Von allen revolutionären Mythen und Kulten des roten Weltzeitalters hat nur die Figur des Che überlebt – schön wie am letzten Tag. Grund genug, sein »Guevara-Projekt« einer historischen Nachmusterung zu unterziehen.
»Glotzt nicht so romantisch«, hat der junge Brecht seine Zuschauer angeherrscht. Eine zeitlose Maxime. Die christusmäßige Verklärung des Ernesto Guevara ist ein Aberwitz von historischem Format. Man hat den Mann schon zu Lebzeiten fast totfotografiert und posthum in eine Ikone verwandelt. In zwei Dutzend Biographien scheint alles über ihn gesagt – ohne jedoch ein schlüssiges, scharf konturiertes Bild der Lebenslinie zu liefern, der dieser Globalrevolutionär gefolgt ist, und des weltpolitischen Spannungsfeldes, in dem er operiert hat.
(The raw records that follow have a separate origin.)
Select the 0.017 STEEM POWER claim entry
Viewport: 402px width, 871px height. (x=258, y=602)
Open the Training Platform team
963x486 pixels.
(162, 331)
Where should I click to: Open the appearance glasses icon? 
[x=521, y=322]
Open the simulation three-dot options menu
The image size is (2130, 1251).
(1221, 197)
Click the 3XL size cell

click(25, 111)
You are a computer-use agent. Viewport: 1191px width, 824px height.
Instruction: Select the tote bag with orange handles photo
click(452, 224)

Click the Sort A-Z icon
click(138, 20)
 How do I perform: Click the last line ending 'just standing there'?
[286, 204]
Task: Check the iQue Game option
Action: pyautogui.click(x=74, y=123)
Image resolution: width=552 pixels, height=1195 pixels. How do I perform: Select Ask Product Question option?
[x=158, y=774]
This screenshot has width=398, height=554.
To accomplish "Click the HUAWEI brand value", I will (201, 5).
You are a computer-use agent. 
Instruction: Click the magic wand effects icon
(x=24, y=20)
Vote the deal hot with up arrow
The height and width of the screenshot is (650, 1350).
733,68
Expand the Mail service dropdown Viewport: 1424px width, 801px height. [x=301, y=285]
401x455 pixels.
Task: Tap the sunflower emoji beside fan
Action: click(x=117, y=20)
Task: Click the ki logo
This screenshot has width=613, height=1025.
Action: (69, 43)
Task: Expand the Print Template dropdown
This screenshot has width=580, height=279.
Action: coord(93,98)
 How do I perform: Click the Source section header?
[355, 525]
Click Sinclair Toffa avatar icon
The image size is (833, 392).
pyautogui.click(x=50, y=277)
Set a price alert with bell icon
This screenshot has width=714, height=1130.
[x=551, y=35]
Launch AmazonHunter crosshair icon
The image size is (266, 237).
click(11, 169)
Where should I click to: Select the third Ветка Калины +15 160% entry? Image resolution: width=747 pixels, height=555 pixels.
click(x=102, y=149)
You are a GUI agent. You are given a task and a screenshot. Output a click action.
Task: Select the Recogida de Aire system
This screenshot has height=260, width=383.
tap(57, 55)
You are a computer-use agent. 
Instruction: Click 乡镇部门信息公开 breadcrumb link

Die »Traumpfade der Weltrevolution« führen in eine der Schlüsselperioden des 20. Jahrhunderts: in die Zeit der antikolonialen Befreiungsbewegungen, der atomaren Konfrontation zwischen Ost und West während der »Kubakrise«, des Schismas der kommunistischen Weltbewegung zwischen dem Sowjetblock und China. In den Zwischenräumen dieser Brüche und Umbrüche entwickelte sich die kubanische Revolution des unverwüstlichen Charismatikers Fidel Castro. Und aus ihr entsprang das apokalyptische Weltkriegsunternehmen Guevaras (»Schafft zwei, drei, viele Vietnams«), das 1968 zum Fixstern einer westlichen Neuen Linken wurde.
Die zeitgenössische Kultfigur des Guerilleros brauchte auch ein weibliches Gesicht. Für die Bolivien-Operation Guevaras lieferte es die deutsch-jüdische Guerillera Tamara Bunke alias »Tania« aus Ostberlin, deren Biographie einen anderen, aufschlussreichen »roten Faden« unserer Geschichte liefert. Auch ihre Figur ist in den Mythenschatz des vergangenen Jahrhunderts eingegangen.
In dieses Bild gehört schließlich der kritische Blick und Rückblick auf das Verhältnis der USA zum Rest der Welt, und insbesondere zu Lateinamerika als einem Kontinent im Aufruhr und Aufbruch. Mit Kuba als dem ewig neuralgischen Punkt.
Eine höchst aktuelle Geschichte also.